▸ Task statement
Copy the records word for word, starting at the top and ending with the line that contains "Looking at the". Omit the pictures from your copy.
:::
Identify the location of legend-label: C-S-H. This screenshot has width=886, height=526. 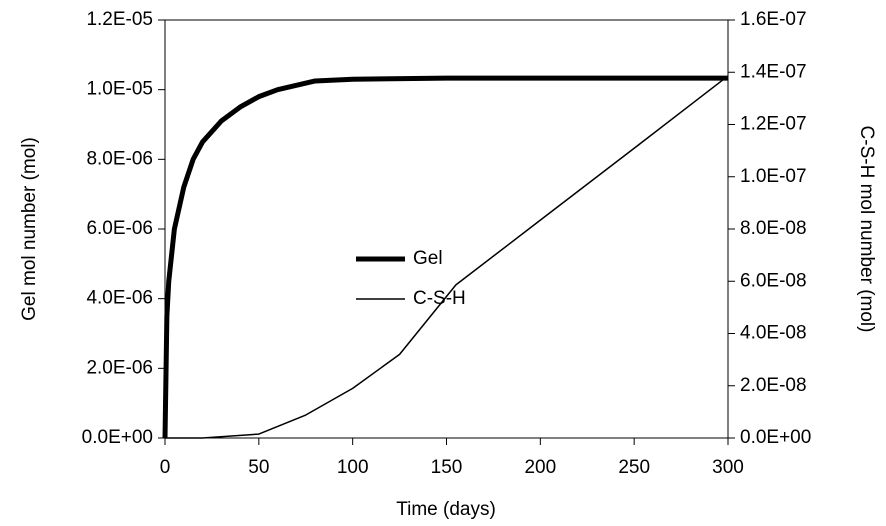
(440, 298).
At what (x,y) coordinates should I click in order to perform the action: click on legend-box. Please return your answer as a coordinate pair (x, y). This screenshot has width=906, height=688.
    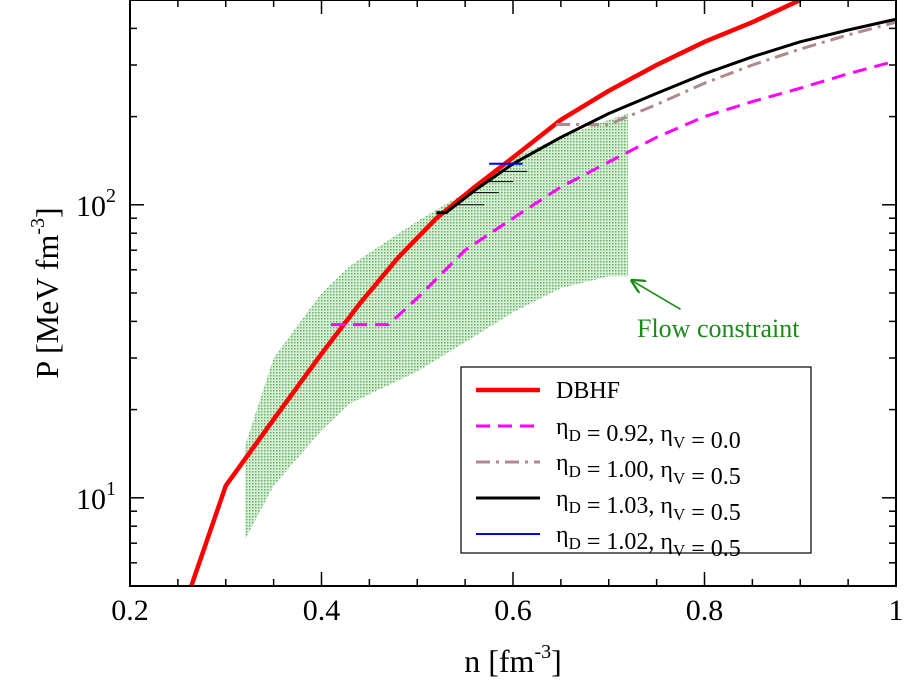
    Looking at the image, I should click on (636, 460).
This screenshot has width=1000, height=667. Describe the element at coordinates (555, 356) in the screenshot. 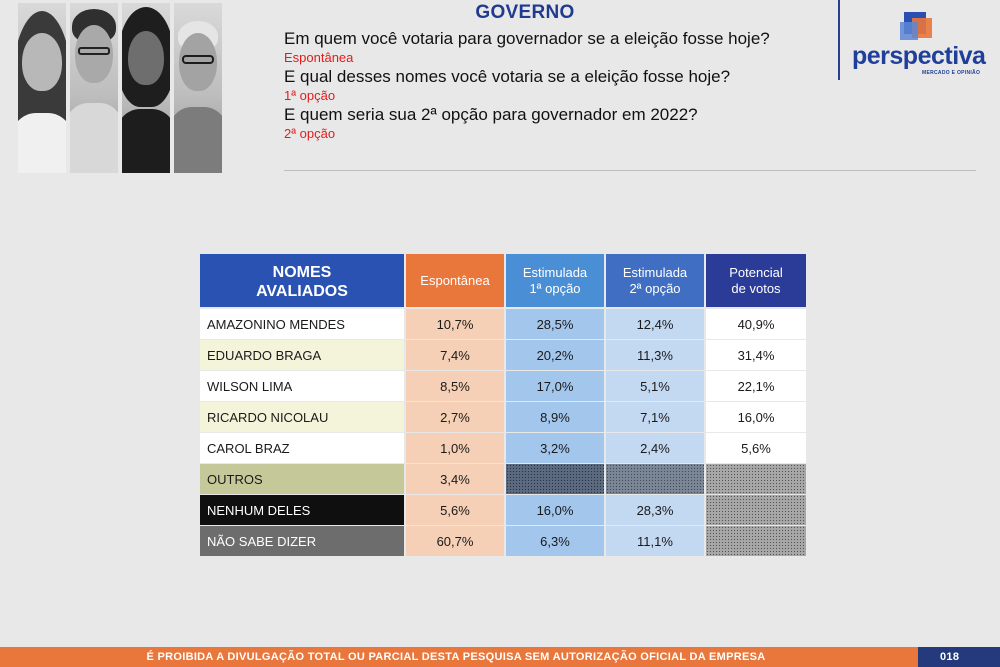

I see `cell-estimulada-1: 20,2%` at that location.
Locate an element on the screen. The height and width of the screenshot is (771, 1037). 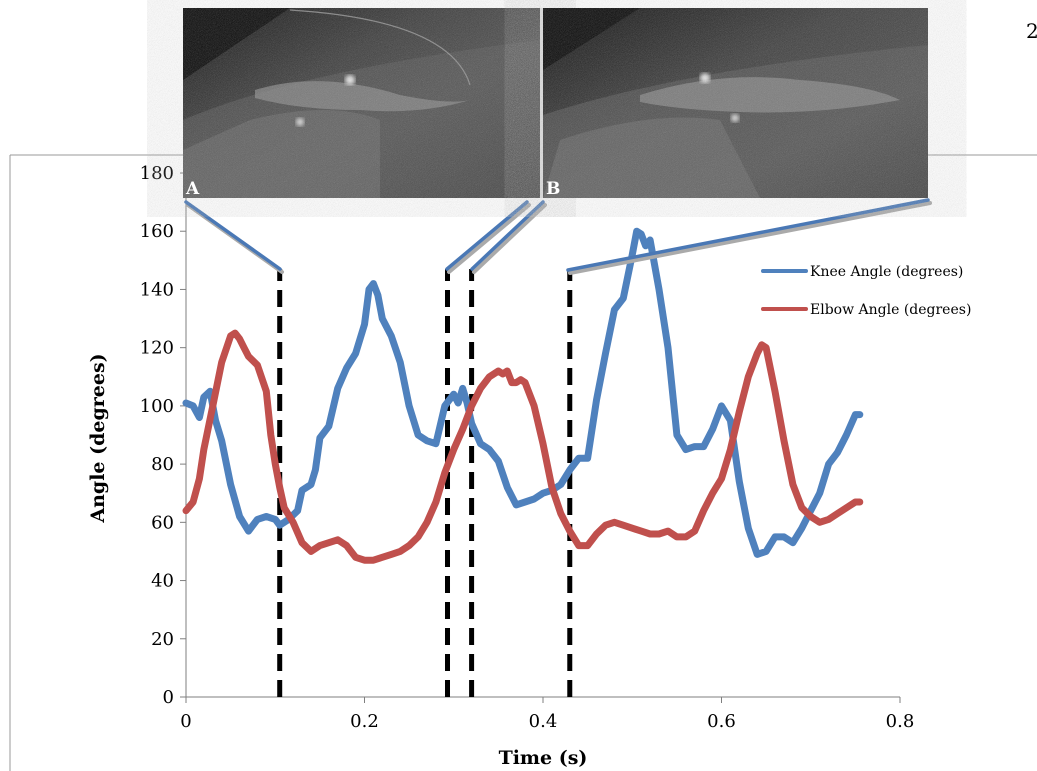
connector-b2-shadow is located at coordinates (510, 238).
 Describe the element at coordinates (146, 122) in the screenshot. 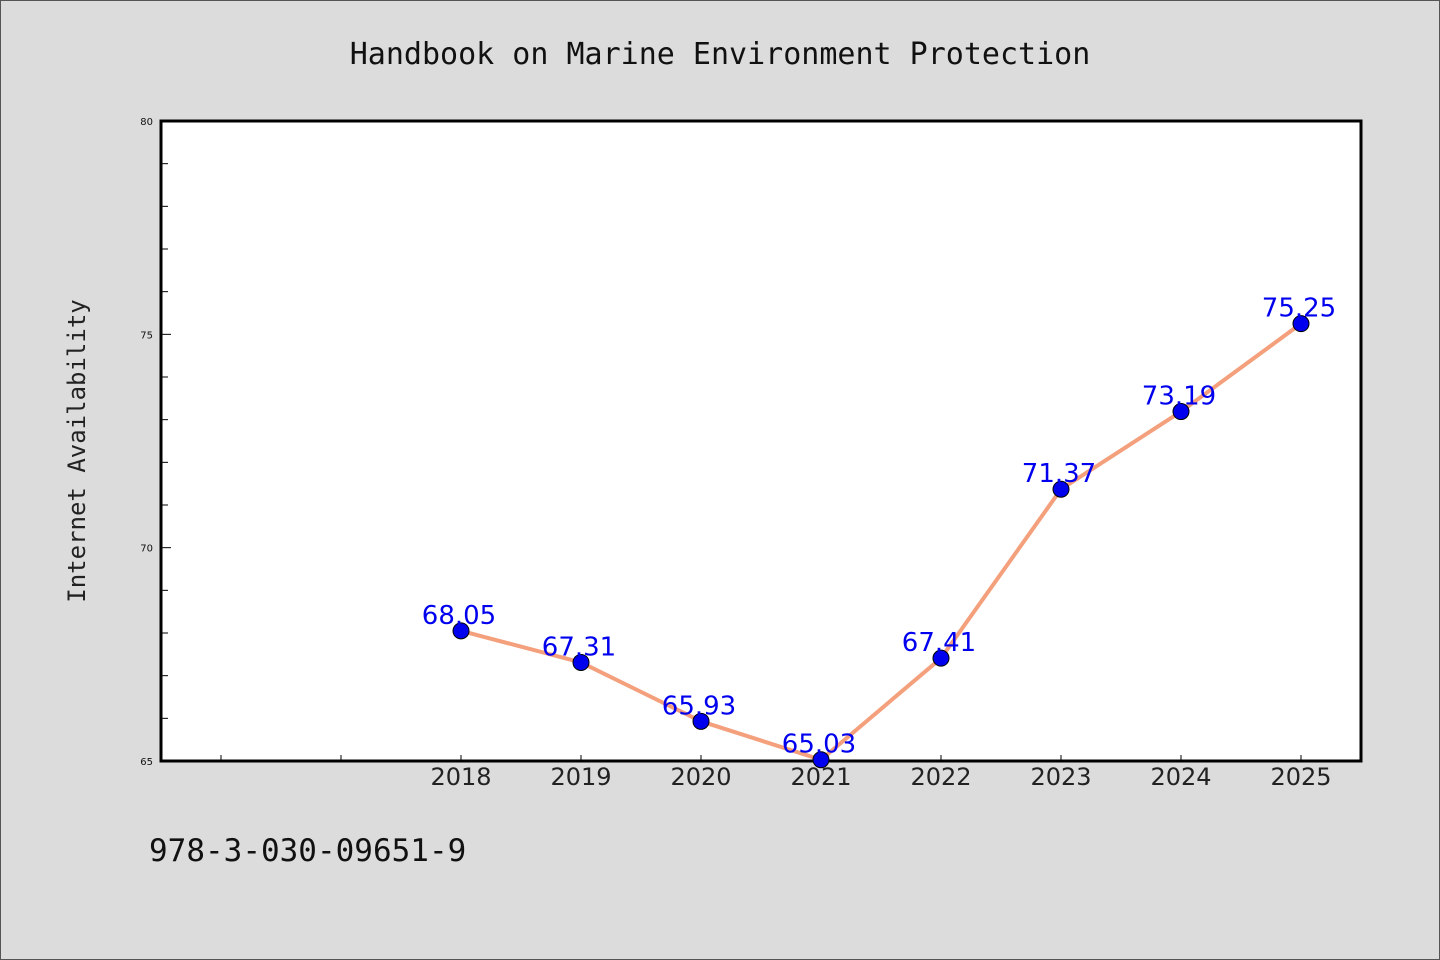

I see `y-tick-label: 80` at that location.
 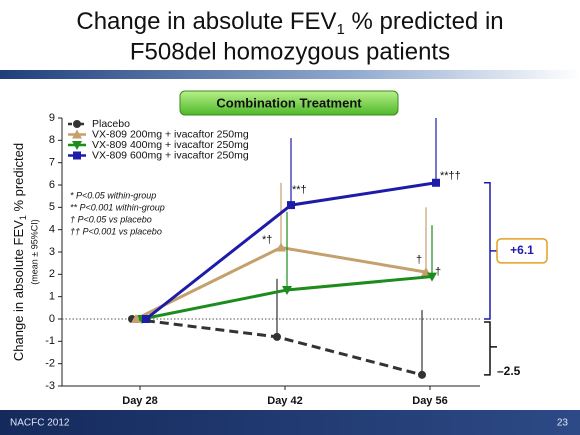 I want to click on slide-title: Change in absolute FEV1 % predicted in, so click(x=290, y=23).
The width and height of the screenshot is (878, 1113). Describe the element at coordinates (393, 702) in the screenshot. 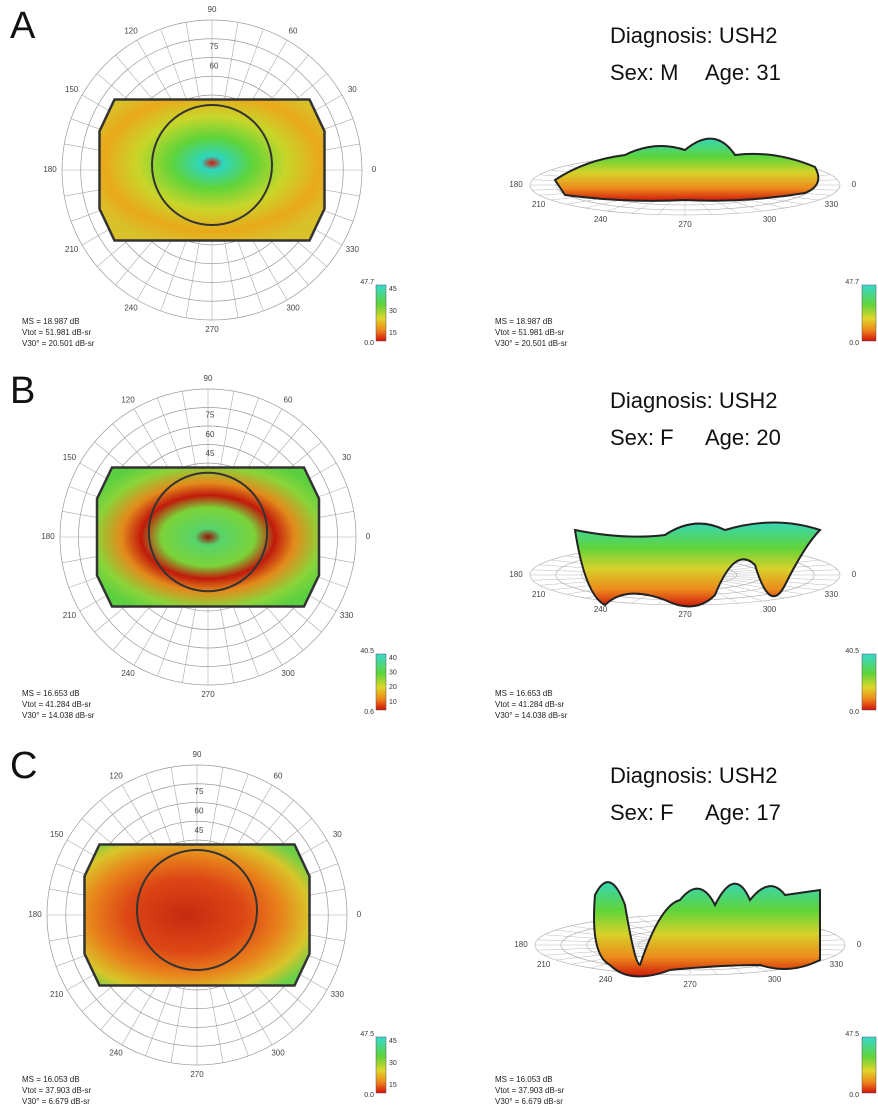

I see `colorbar-tick: 10` at that location.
:::
▸ Exercise solution
Identify the location of legend-label: C-S-H. This screenshot has width=886, height=526. 
(440, 298).
At what (x,y) coordinates should I click in order to perform the action: click on legend-box. Please return your answer as a coordinate pair (x, y). This screenshot has width=906, height=688.
    Looking at the image, I should click on (636, 460).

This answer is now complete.